At first I thought you were just clueless, then I realized you were just a troll, now I'm just confused.
You make a lot of good points but there are a lot of holes as well you should be aware of.
...what? Ok first of all, there is a explicit barrier between kernel land and user land. In kernel land, bugs crash the OS. These are blue screens. In user land, bugs crash the individual programs that cause them. Firefox limits the amount of memory it uses in an attempt to be sure plenty is left free for breathing space. Short of a malfunctioning driver (not Firefox's fault) it's simply not as easy as you seem to imply for an OS crash to happen. Sometimes some apps include drivers than run in kernel space but Firefox is not one of them.
Somehow I doubt that. Businesses run all sorta of old legacy programs (and normal consumers do too) which I imagine would be far more unstable than a modern browser coded for and tested on modern OSs. To your credit, flash is responsible for lots of browser crashes (had a few Flash crashes last week myself) thanks to Firefox 3.6.4 maybe we'll see an improvement there.
Apparently, you don't quite known how memory management works in operating systems. The OS will swap process memory in and out of RAM/virtual memory all the time, a big time is when process switching or minimizing/restoring windows. The less physical RAM you're using and the more total memory is in use, the more swapping, of course. But Windows will not simply wait for physical memory to fill before starting to use virtual memory; it keeps a good chunk of physical memory free so that when it's needed Windows can provide it immediately rather than having to swap stuff to disk first. Furthermore the management of virtual memory is done entirely by the OS; apps cannot access physical or virtual memory directly and I find the idea that Firefox somehow has problems with it doubtful at best. I also doubt this is related to Linux stability since Linux does much the same memory management stuff AFAIK.
Be a little more realistic. I doubt they are sitting around all day and throwing parties. Contrary to popular belief, debugging is hard. Debugging bugs that cannot be reliably reproduced can be near impossible. Unreliable bugs also crash less, which means they're less likely to make the top crashers, and guess which bugs are the most important to fix first?

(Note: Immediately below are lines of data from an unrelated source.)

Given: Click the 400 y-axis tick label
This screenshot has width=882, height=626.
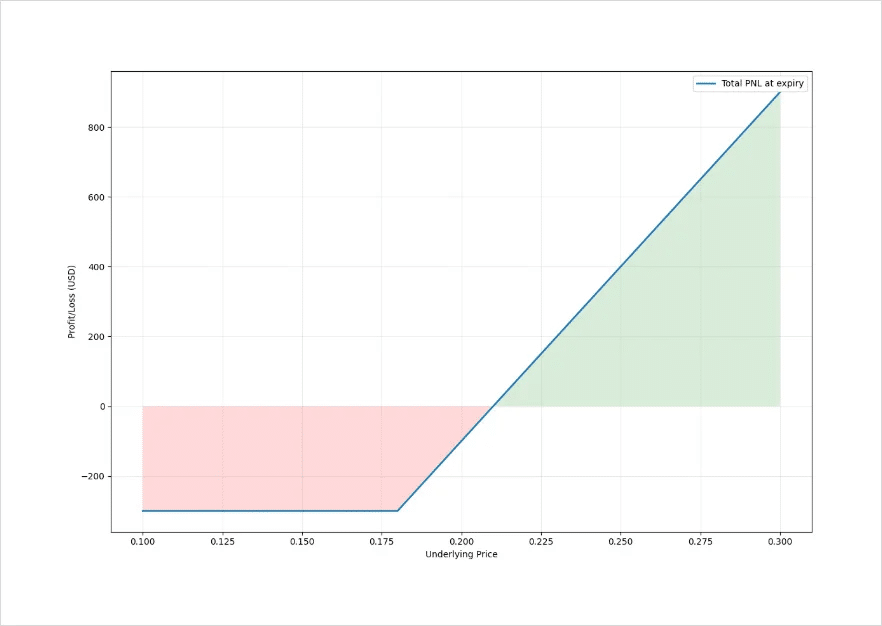Looking at the screenshot, I should 96,267.

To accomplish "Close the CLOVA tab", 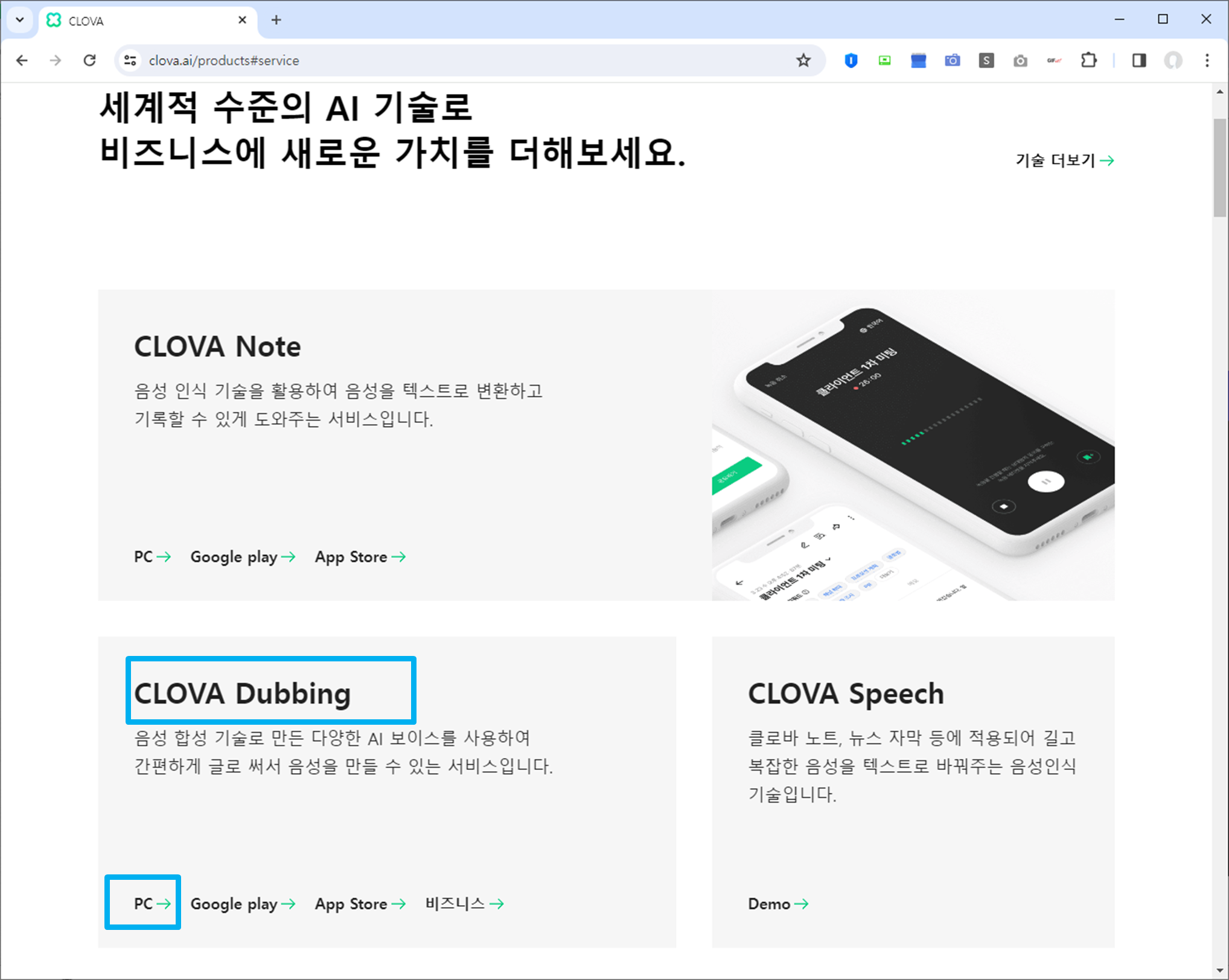I will (x=242, y=20).
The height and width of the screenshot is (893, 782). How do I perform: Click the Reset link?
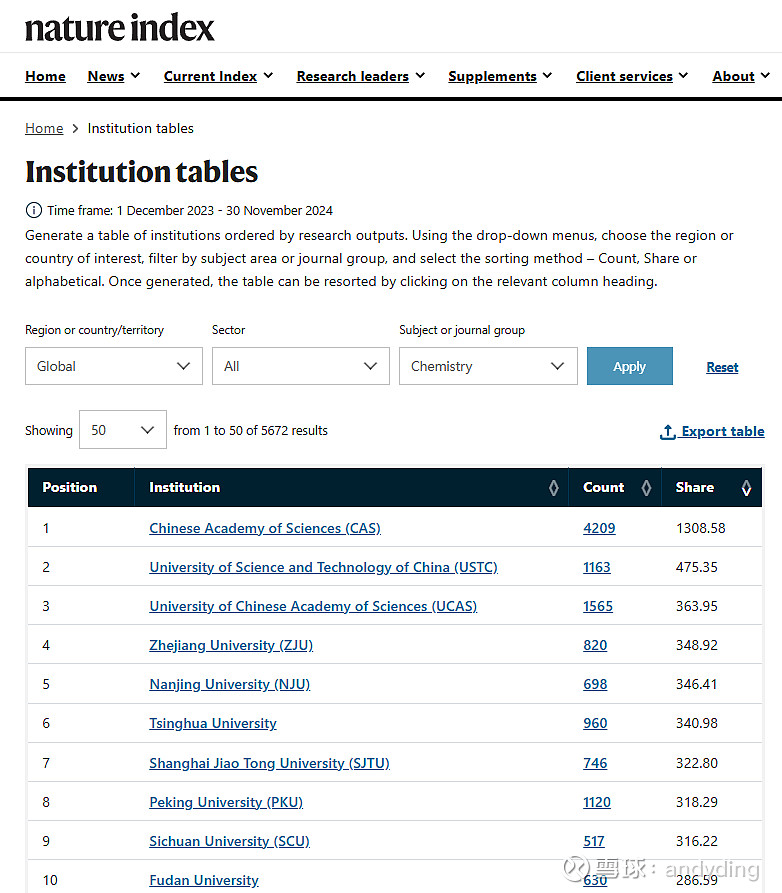click(x=722, y=367)
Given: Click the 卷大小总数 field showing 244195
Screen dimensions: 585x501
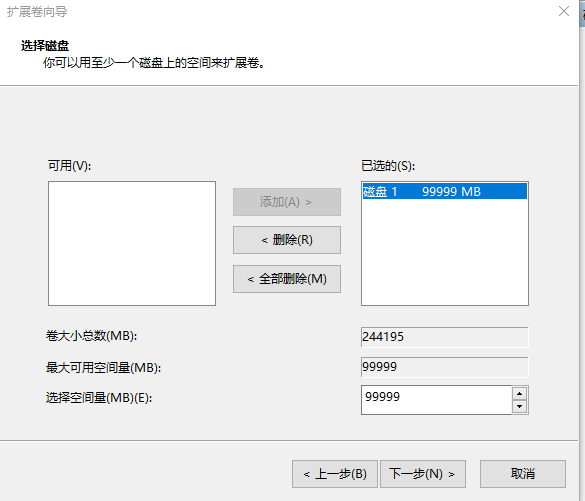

I would also like to point out the top crasher in your link looks like a Skype Extension DLL and not actually a Firefox component.

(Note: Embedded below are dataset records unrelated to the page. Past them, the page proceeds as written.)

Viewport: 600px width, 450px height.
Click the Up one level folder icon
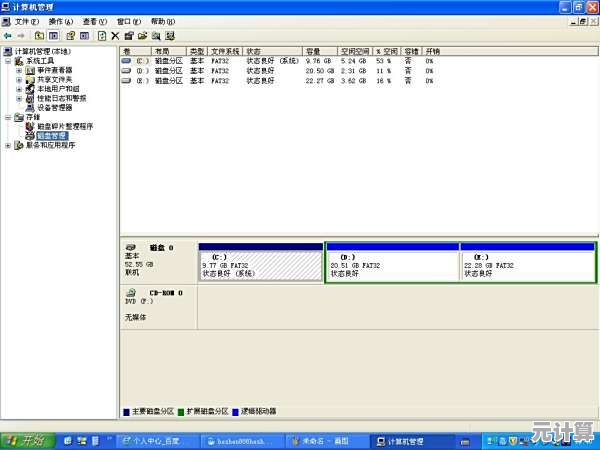[x=38, y=35]
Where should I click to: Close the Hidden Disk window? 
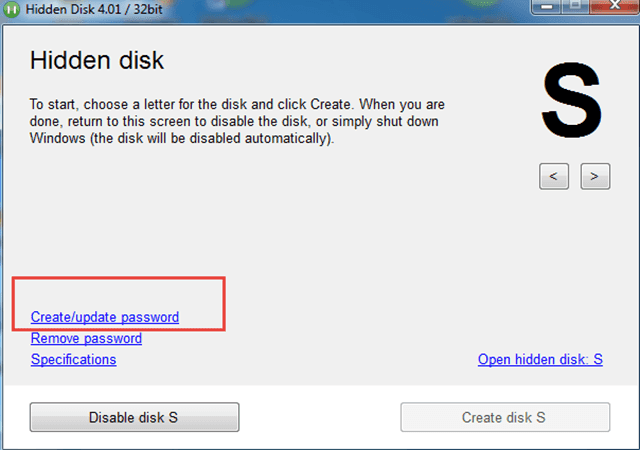(614, 6)
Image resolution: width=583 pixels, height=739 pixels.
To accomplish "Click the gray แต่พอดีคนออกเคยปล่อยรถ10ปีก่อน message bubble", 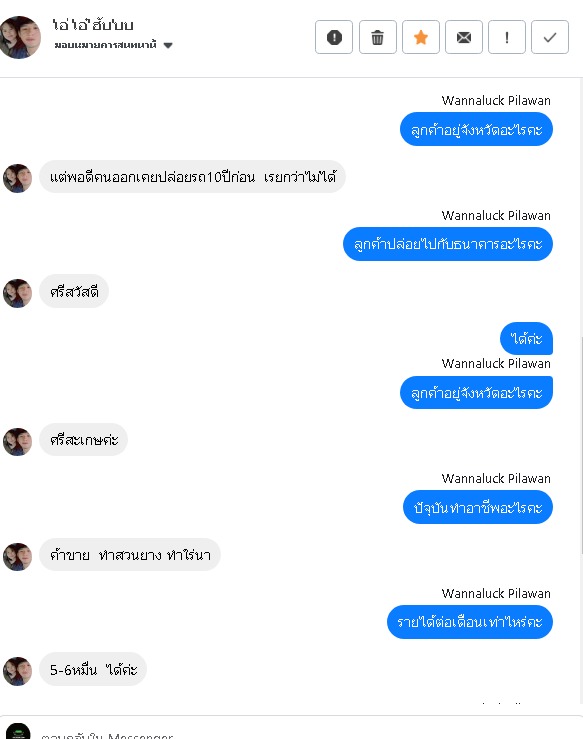I will (x=192, y=177).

That's the disk cache, not the memory cache. It doesn't appear you can set an explicit limit on the size of the memory cache (which is a good thing, as doing so below an optimal size would only slow down Firefox needlessly).
If you don't like the state in which Mozilla releases Firefox, then don't buy it, or take it back for a refund!.... oh wait...
Candidate means it's not the final release. They're still testing it and may make changes before releasing the beta officially. Expect it to be less stable than a real beta (but more than an alpha).